Ein wichtiger Punkt, der für die Bibel spricht, ist z. B. der Bereich "erfüllte Prophetie". Hunderte von Prophezeiungen haben sich im Laufe der Zeit erfüllt, kein anderes Budh der Welt kann auch nur annähernd mithalten. Das zeigt u. a., dass die Bibel mehr als nur ein Buch ist. Weitere Infos darüber z. B. auf der Seite: http://gottesbotschaft.de/?pg=3048

Die Bibel sagt, dass Jesus Christus auferstanden ist. Der verstorbene Simon Greenleaf war ein Experte in Fragen über Rechtsgrundlagen. Nachdem er sich mit den Beweisen für die Auferstehung auseinandergesetzt hatte, kam er zu dem den Schluss: „Also war es unmöglich, dass sie, was sie geschrieben hatten, fortdauernd hätten bestätigen können, wenn Jesus nicht auferstanden wäre, und wenn sie diese Tatsache nicht mit absoluter Sicherheit gewusst hätten.“ Greenleaf, ein Jude, begann dann an Jesus Christus als Messias zu glauben. Nach einer juristischen Überprüfung kam Lord Darling, der ehemalige oberste Richter von England, zu dem Ergebnis: „In ihrer Eigenschaft als lebendige Wahrheit ist die Auferstehung solch ein überwältigender Beweis, durch Tatsachen und Indizien, dass es jeder intelligenten Jury. der Welt gelänge, das Urteil zu fällen: Die Auferstehungsgeschichte ist wahr.“ George Eldon Ladd schrieb in seinem Buch: „Die einzige vernünftige Erklärung für diese historischen Tatsachen lautet, dass Gott Jesus leibhaftig auferweckt hat.“

Dazu kommt, dass die Bibel mir das Leben, den Sinn unseres Daseins usw. einfach am besten erklärt! Die Bibel beschreibt z. B. im 1. Buch Mose, dass die ersten Menschen am Anfang im Garten Eden in quasi paradiesischen Zuständen gelebt haben. Sie hatten aber schon die Freiheit, die wir heute auch haben: Mit oder ohne Gott leben zu wollen. Irgendwann haben sie sich dazu entschieden, ihr eigenes Ding zu machen und ohne Gott leben zu wollen (bzw. sie wollten sein wie Gott). Auch wenn das nicht ganz einfach zu verstehen ist und durchaus viele Fragen bleiben, aber alles Negative und Böse wie Tod, Krankheit, Schmerz, Leid usw. war das Ergebnis dieser Entscheidung und gewollten Trennung von Gott.

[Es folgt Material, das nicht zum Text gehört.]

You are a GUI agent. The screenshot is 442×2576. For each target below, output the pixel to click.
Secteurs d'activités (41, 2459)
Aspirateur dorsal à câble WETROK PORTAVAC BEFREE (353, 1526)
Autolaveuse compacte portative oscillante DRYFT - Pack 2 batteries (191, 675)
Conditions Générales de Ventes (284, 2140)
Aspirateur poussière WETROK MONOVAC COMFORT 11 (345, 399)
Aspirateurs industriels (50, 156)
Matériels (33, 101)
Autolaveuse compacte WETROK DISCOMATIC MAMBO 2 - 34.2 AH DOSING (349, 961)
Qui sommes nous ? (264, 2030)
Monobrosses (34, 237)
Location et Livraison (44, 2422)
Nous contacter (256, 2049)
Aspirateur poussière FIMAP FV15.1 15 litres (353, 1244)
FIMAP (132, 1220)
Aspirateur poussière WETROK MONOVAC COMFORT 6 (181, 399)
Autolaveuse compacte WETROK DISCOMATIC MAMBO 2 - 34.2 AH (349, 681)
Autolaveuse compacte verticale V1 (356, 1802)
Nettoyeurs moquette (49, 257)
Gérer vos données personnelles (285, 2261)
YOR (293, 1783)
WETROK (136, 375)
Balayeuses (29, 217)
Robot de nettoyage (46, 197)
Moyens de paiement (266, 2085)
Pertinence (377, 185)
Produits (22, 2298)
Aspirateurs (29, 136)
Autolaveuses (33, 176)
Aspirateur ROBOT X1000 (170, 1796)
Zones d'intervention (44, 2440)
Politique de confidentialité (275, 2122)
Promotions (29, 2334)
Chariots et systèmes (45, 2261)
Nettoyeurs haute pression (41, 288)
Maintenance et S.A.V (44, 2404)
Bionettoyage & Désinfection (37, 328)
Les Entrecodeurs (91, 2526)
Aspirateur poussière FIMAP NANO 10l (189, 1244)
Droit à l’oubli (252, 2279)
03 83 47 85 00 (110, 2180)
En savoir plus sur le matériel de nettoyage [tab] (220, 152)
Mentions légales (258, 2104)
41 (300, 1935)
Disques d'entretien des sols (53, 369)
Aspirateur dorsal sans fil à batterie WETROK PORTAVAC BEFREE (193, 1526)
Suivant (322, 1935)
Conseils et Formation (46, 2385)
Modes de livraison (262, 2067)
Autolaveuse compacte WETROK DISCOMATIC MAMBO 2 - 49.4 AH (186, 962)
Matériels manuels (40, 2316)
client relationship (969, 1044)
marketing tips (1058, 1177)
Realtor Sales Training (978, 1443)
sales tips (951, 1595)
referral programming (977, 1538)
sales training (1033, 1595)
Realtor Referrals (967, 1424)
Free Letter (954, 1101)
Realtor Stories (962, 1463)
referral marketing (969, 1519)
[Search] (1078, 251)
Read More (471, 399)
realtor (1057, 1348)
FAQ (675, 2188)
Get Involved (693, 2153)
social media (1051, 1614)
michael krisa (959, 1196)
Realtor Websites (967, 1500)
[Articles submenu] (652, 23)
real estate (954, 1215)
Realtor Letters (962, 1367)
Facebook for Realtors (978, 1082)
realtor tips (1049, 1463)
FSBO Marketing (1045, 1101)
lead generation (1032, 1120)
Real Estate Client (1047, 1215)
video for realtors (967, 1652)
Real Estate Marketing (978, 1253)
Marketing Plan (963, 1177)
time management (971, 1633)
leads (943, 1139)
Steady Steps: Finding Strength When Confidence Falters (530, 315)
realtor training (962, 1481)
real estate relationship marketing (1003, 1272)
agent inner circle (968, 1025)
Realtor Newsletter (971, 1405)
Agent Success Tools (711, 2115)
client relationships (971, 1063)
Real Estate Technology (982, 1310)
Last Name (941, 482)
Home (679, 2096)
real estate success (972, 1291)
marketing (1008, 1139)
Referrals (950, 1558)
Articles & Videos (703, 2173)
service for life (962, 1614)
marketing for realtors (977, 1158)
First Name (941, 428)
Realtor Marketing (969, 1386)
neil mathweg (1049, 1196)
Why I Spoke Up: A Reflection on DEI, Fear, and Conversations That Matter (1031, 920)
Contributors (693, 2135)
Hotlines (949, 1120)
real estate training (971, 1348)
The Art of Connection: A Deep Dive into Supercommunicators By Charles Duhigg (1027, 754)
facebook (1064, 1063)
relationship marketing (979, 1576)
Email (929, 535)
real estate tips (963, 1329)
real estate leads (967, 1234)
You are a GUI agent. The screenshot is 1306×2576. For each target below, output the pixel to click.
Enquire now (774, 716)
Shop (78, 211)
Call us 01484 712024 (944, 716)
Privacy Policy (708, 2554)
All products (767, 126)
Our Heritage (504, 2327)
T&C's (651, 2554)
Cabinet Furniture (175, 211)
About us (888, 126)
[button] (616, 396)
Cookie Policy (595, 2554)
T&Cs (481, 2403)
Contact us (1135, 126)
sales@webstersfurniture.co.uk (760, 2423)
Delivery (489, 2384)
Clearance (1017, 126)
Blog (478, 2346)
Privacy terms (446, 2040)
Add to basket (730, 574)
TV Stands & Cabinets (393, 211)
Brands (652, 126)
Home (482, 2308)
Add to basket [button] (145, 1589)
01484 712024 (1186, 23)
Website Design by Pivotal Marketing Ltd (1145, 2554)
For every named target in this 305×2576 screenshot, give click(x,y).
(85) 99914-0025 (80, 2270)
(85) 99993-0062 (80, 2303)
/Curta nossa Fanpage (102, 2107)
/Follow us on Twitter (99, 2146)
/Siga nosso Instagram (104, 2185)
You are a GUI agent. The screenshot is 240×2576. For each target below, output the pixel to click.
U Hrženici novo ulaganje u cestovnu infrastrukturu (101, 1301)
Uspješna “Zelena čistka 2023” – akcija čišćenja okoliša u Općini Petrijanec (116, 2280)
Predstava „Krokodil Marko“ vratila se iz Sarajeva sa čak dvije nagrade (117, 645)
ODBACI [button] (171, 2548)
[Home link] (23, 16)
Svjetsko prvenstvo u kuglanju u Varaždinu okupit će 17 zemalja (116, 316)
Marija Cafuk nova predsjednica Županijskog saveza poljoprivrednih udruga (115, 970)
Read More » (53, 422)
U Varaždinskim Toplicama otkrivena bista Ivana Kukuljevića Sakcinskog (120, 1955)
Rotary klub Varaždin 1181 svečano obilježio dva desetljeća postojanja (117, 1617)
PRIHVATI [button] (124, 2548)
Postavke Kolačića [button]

Trotzdem hat Gott die Menschen nicht verlassen, obwohl das vielleicht verdient gewesen wäre. Er hat einen Rettungsanker ausgeworfen, dass sie Menschen, die an ihn glauben, wieder zu ihm finden können. Dafür ist Jesus Christus am Kreuz gestorben, dass die, die an ihn glauben und um Vergebung ihrer Sünden bitten, erlöst werden und das ewige Leben geschenkt bekommen. Wenn man überlegt, dass das Leben nach dem Tod ewig und für immer dauert, sind vielleicht die negativen Dinge, die wir hier erleben, nicht mehr ganz so schlimm (wenn natürlich noch schlimm genug). Aber auch hier zwingt Gott wieder niemanden: Jeder kann entscheiden, ob er nach dem Tod bei Gott sein möchte oder nicht...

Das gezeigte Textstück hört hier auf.